He found her on the steps of the Veterans Administration Homeless Clinic.  She was there to help other veterans experiencing homelessness because it helped her to help others.  And every night she returned to the desert to a camp she had created, surrounded by berms with only one way in and one way out.  Otherwise, she could not sleep.

Her name is Bobbie Jo and she served in the US Marines in the early 1990’s.  It was “what you did” when you came from a long line of “army dawgs” – grandfather, father, uncles, brother, and sister.  Early in her first duty station in Okinawa Japan, she was gang raped and within months was honorably discharged for “medical reasons”.  Those who believed her thought she should just “get over it”. Those who didn’t shunned her.

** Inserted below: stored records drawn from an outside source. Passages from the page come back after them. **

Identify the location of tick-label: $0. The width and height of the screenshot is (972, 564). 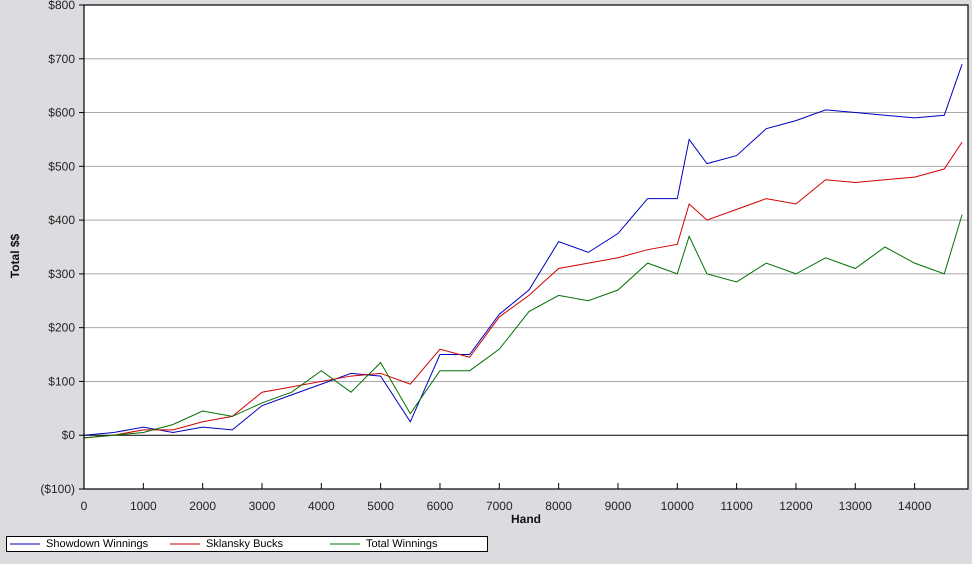
(68, 435).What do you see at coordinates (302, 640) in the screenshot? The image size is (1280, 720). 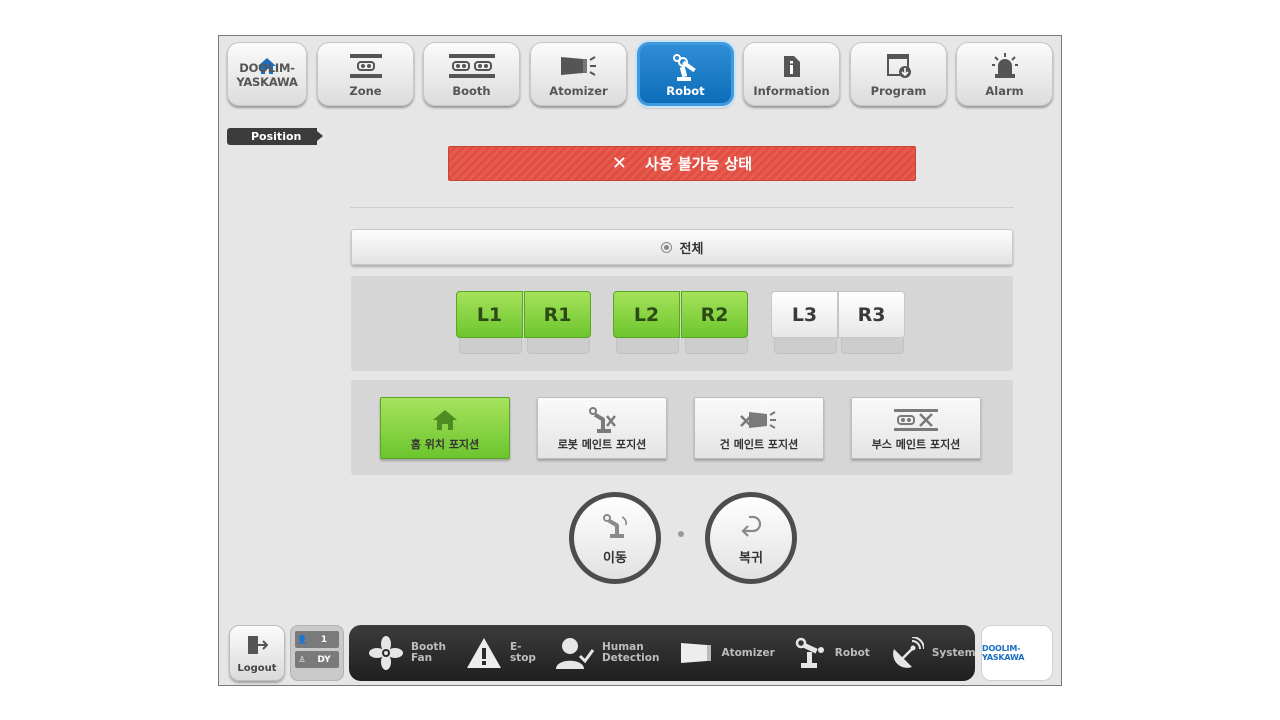 I see `user-icon: 👤` at bounding box center [302, 640].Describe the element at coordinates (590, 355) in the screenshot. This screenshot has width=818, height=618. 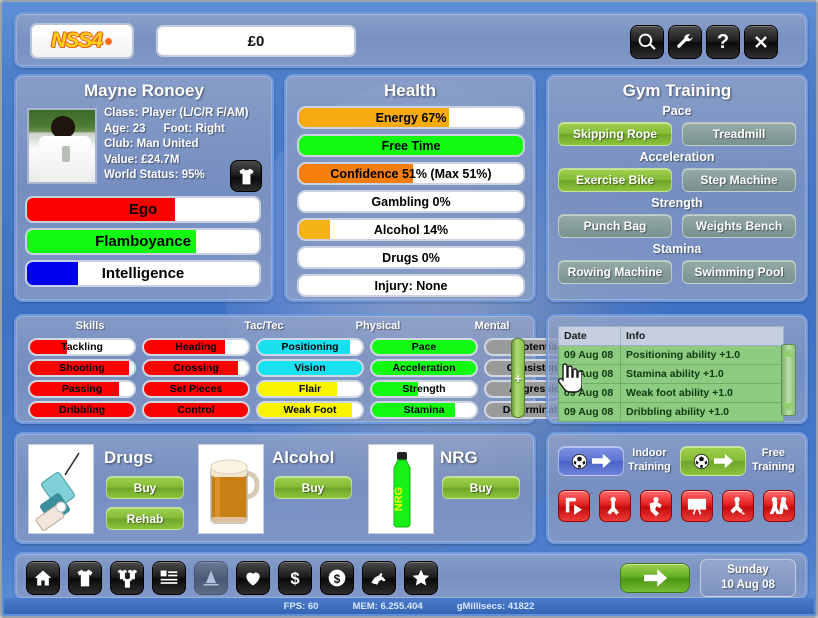
I see `log-date: 09 Aug 08` at that location.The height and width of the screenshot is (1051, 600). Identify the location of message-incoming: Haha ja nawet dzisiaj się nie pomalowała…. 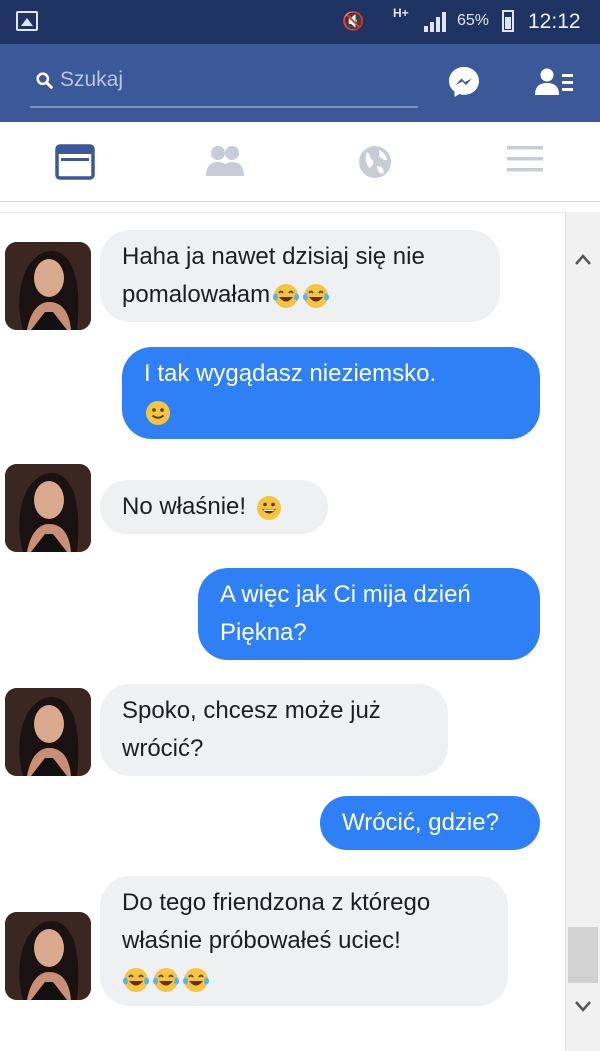
(300, 276).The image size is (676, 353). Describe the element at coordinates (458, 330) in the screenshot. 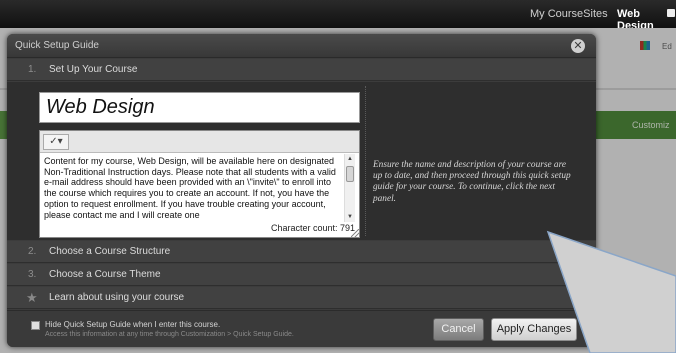

I see `cancel-button: Cancel` at that location.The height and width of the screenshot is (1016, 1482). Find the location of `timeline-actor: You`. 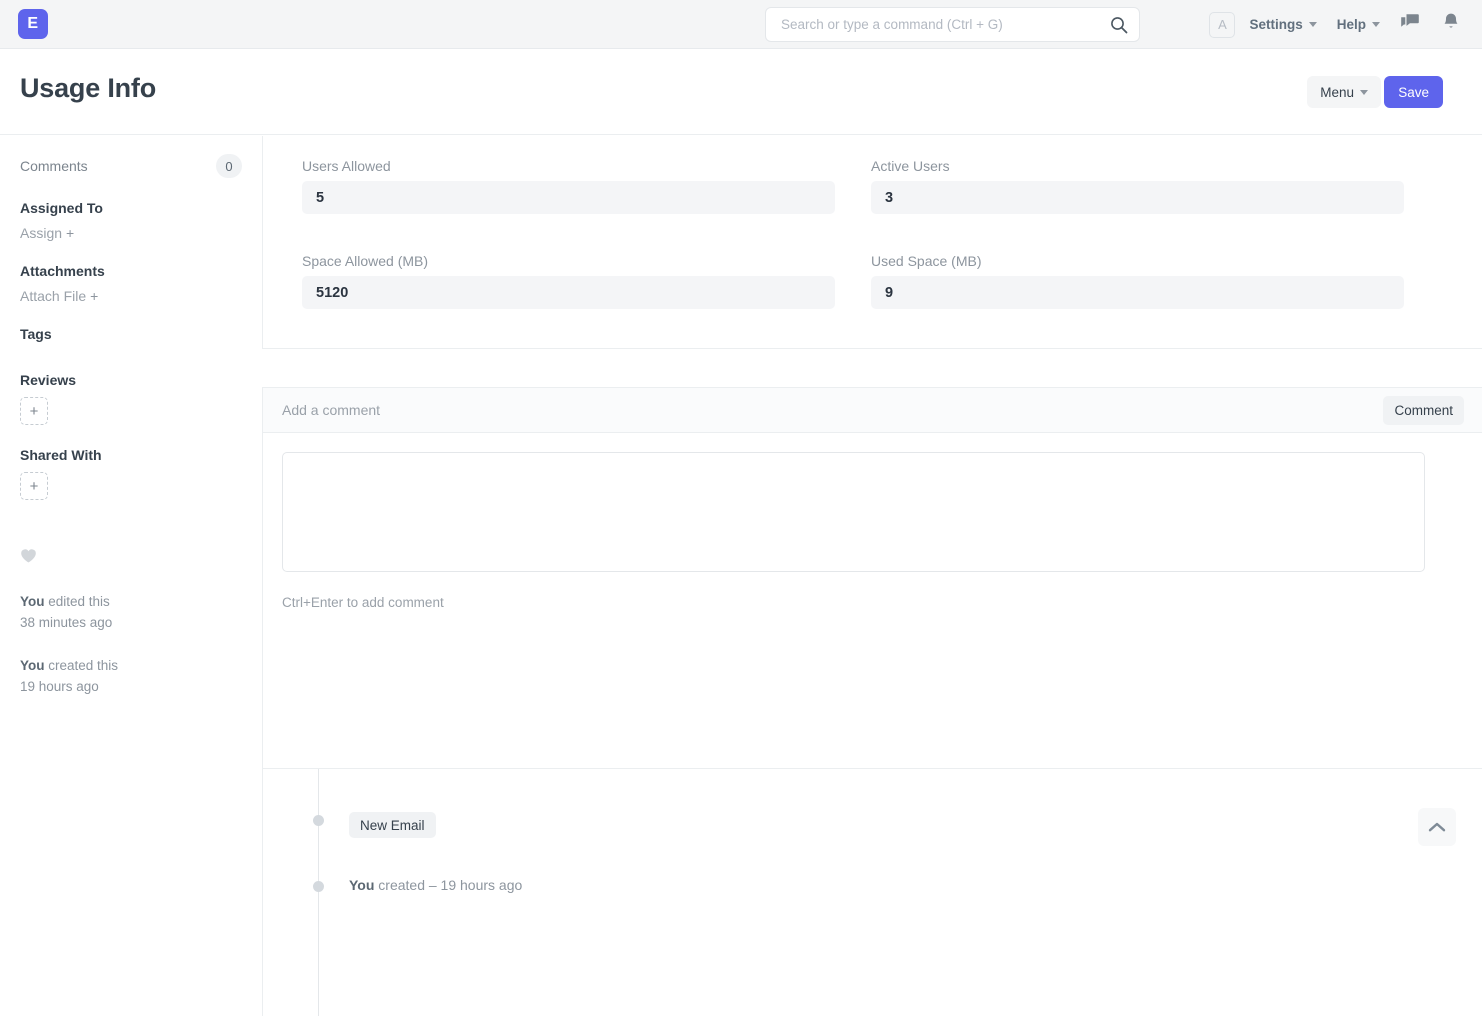

timeline-actor: You is located at coordinates (362, 885).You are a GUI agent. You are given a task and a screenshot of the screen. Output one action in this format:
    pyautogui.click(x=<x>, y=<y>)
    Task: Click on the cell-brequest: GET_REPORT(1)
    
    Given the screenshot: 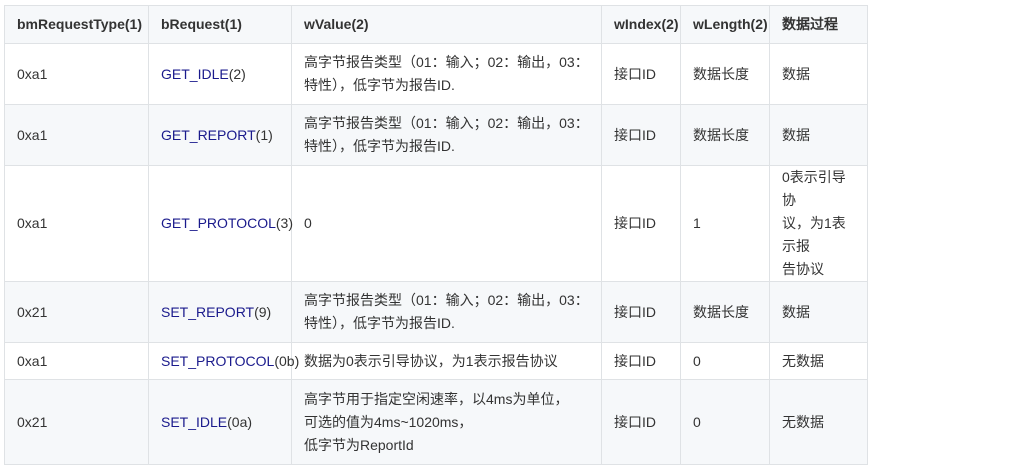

That was the beginning of 24 years of instability and over 7 years of homelessness, which included several attempts at suicide, hospitalizations for serious mental illness, failed marriages and two children.  She wandered around the country looking for a safe place.   In 2012, she came to Tucson because the Southern Arizona VA Health Care System was reputed to be the best. For the first time, she was properly diagnosed and began treatment for Military Sexual Trauma (MST) and Post Traumatic Stress Disorder (PTSD).

The same day he met her on those steps, the OPCS outreach worker was able to place her in her own apartment, with her own key, in the OPCS Steps for Veterans program.  At first she felt hopeless and helpless because she had to share space with others. But she stuck with it and, with support of the OPCS staff, she completed the program.  She then moved to a new program in 2016, the Homeless Preference Program, and moved to a studio apartment at the Tucson House. In the meantime, with OPCS at her side, she was able to obtain full military disability for the first time since her discharge in the 1990’s.  In the summer of 2016, she reconnected with her daughters for the first time in 18 years.

Though she continues to struggle with her MST and PTSD daily, limiting her ability to be in large groups or get caught in an elevator with others she doesn’t know, she continues to work hard every day to stay off the street and get the help she deserves.  Unable to drive or take the bus, you will see Bobbie Jo on her bicycle on her way to the VA.